- Aim
Please retype the stretch of records from the line containing "Task: Toggle italic K formatting" through the line containing "Looking at the screenshot, I should 235,555.", keeping every line unchanged.

- Extracted records
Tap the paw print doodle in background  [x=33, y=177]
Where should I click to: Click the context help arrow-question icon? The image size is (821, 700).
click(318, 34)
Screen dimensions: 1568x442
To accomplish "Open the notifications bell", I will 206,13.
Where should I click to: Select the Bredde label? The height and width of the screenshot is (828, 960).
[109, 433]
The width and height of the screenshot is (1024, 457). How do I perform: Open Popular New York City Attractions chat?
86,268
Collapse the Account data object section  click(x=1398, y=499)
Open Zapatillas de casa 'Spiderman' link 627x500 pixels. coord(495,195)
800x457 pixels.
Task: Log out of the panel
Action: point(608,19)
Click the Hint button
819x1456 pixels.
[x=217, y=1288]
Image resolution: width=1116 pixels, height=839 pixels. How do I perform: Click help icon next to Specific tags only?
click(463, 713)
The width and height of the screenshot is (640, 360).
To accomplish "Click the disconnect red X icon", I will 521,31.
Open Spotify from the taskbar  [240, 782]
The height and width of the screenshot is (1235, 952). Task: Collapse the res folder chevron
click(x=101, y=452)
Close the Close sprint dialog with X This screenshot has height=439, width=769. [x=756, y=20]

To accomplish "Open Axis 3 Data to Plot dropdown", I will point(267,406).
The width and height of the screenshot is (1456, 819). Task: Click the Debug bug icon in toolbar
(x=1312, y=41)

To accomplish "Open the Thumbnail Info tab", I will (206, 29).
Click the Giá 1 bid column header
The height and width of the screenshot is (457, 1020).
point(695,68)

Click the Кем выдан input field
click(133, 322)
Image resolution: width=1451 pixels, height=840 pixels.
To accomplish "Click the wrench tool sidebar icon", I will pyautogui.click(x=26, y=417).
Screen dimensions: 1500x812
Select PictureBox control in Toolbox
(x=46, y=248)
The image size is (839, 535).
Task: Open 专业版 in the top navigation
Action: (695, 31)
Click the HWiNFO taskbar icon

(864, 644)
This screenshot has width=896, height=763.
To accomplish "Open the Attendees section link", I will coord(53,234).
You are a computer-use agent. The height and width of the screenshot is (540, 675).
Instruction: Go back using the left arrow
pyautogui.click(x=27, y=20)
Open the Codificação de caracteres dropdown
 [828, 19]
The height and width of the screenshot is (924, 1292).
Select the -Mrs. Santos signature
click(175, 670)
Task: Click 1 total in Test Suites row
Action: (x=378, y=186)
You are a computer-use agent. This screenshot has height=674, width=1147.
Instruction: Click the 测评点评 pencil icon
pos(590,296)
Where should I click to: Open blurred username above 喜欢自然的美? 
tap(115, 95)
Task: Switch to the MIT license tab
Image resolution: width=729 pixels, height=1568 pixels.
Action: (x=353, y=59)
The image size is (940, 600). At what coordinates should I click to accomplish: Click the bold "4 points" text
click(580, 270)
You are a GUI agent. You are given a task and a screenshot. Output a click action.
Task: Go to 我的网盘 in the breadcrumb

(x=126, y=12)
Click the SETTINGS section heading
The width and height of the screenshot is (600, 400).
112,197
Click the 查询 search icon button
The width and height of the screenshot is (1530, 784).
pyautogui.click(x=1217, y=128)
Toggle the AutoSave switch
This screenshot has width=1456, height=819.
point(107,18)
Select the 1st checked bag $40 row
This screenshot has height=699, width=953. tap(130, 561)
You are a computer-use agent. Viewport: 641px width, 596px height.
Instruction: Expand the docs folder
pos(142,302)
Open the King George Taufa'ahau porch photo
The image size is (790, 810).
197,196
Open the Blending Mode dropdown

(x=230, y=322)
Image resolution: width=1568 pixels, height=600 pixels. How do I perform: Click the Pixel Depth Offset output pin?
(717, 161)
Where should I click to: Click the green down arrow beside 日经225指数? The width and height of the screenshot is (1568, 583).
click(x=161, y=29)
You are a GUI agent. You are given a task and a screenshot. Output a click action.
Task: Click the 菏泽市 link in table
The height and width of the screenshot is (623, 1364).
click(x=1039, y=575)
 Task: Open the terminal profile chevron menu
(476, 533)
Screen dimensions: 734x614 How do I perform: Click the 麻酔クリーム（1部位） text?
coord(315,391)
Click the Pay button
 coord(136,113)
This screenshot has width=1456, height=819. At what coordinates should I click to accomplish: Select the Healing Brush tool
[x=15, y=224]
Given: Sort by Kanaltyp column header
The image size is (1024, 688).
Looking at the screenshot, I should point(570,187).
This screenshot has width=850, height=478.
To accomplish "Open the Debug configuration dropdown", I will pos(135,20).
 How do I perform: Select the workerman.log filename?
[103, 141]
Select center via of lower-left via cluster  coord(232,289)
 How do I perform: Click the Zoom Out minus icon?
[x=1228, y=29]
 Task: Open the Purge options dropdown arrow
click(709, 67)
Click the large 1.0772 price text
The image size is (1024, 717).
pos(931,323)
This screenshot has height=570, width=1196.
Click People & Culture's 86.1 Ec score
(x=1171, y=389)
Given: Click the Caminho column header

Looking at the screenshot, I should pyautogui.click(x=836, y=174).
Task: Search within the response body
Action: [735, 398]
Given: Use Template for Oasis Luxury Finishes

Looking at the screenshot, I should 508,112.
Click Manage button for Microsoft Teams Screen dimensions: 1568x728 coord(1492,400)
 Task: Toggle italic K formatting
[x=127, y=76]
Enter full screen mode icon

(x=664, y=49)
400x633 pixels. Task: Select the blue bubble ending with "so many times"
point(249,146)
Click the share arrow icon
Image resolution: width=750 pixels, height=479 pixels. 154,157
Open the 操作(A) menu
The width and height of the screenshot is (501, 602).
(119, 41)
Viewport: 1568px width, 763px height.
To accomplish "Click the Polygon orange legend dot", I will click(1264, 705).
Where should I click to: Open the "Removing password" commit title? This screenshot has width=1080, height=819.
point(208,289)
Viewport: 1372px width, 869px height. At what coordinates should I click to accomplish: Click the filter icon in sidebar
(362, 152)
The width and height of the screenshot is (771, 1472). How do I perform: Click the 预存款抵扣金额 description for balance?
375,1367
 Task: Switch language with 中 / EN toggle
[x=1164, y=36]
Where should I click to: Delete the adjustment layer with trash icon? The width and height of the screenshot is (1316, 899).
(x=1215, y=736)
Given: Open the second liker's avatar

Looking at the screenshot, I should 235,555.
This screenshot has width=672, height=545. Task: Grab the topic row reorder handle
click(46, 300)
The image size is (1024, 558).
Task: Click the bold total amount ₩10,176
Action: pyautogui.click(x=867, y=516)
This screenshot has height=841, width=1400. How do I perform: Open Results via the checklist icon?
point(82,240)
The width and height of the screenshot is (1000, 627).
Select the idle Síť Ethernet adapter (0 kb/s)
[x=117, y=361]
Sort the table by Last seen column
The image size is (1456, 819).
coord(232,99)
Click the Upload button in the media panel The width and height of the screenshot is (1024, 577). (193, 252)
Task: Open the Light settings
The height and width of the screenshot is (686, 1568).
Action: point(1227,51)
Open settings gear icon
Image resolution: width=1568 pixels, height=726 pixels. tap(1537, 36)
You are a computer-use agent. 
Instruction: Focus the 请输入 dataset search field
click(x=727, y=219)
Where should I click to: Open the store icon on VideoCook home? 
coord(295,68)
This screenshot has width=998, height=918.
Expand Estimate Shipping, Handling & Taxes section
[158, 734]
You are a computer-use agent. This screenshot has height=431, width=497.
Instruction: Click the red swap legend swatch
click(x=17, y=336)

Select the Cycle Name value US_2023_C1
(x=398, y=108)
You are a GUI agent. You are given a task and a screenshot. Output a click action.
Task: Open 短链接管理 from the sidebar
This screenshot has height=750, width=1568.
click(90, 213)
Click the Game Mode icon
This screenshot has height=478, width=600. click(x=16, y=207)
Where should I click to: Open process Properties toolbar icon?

- Exercise response
 Task: Toggle italic K formatting
[x=127, y=76]
Enter full screen mode icon

(x=664, y=49)
400x633 pixels. Task: Select the blue bubble ending with "so many times"
point(249,146)
Click the share arrow icon
Image resolution: width=750 pixels, height=479 pixels. 154,157
Open the 操作(A) menu
The width and height of the screenshot is (501, 602).
(119, 41)
Viewport: 1568px width, 763px height.
To accomplish "Click the Polygon orange legend dot", I will click(1264, 705).
Where should I click to: Open the "Removing password" commit title? This screenshot has width=1080, height=819.
point(208,289)
Viewport: 1372px width, 869px height. At what coordinates should I click to accomplish: Click the filter icon in sidebar
(362, 152)
The width and height of the screenshot is (771, 1472). How do I perform: Click the 预存款抵扣金额 description for balance?
375,1367
 Task: Switch language with 中 / EN toggle
[x=1164, y=36]
Where should I click to: Delete the adjustment layer with trash icon? The width and height of the screenshot is (1316, 899).
(x=1215, y=736)
Given: Open the second liker's avatar

Looking at the screenshot, I should 235,555.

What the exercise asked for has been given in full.